Here are the records. Write out exactly the lines between the one holding "Instruction: Click the middle" and the one holding "Tap the Wi-Fi status icon", inclusive.

[Items listed in a dataset]
"""

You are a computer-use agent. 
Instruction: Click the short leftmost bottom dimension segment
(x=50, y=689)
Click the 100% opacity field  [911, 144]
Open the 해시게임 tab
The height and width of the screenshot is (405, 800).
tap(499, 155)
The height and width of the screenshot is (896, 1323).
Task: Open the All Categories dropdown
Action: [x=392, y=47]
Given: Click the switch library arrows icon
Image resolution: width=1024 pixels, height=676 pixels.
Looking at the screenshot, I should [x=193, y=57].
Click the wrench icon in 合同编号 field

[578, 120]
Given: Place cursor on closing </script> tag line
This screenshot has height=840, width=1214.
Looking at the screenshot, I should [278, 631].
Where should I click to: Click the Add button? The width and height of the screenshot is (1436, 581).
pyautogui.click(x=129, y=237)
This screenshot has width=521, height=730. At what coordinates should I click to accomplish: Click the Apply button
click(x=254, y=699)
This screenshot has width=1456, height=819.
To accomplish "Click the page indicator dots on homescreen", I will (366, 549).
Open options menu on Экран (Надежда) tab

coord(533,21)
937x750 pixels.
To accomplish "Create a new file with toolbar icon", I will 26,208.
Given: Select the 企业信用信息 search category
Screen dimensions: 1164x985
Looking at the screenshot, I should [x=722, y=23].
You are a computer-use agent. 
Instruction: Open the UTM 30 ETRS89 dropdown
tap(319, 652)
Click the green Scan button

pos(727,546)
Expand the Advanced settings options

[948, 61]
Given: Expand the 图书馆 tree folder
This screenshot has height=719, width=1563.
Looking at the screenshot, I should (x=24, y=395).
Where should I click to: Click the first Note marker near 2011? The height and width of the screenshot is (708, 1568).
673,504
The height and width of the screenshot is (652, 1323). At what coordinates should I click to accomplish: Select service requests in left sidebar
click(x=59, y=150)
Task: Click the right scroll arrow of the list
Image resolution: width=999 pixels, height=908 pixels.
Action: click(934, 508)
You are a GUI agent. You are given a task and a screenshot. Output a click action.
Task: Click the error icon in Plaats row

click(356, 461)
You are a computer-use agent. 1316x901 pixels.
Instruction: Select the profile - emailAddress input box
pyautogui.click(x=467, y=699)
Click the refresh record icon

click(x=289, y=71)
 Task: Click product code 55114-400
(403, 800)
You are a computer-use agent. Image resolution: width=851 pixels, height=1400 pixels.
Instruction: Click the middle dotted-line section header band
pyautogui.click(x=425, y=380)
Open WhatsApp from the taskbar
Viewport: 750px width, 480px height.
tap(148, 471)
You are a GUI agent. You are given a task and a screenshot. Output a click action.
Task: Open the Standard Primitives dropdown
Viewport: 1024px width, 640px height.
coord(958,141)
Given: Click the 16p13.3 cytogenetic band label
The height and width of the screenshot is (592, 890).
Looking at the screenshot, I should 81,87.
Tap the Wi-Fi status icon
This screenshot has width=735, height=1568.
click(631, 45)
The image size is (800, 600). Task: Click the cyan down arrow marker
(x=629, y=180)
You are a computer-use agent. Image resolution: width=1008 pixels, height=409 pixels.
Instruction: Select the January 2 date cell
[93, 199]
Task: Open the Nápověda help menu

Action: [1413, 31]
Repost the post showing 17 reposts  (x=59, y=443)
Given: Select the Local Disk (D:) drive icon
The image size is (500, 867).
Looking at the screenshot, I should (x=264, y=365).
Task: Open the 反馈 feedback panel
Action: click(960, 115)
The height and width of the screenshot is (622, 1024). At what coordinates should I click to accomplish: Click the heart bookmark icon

"""

RESPONSE TO THE EXERCISE>
Instruction: Click the middle dotted-line section header band
pyautogui.click(x=425, y=380)
Open WhatsApp from the taskbar
Viewport: 750px width, 480px height.
tap(148, 471)
You are a GUI agent. You are given a task and a screenshot. Output a click action.
Task: Open the Standard Primitives dropdown
Viewport: 1024px width, 640px height.
coord(958,141)
Given: Click the 16p13.3 cytogenetic band label
The height and width of the screenshot is (592, 890).
Looking at the screenshot, I should 81,87.
Tap the Wi-Fi status icon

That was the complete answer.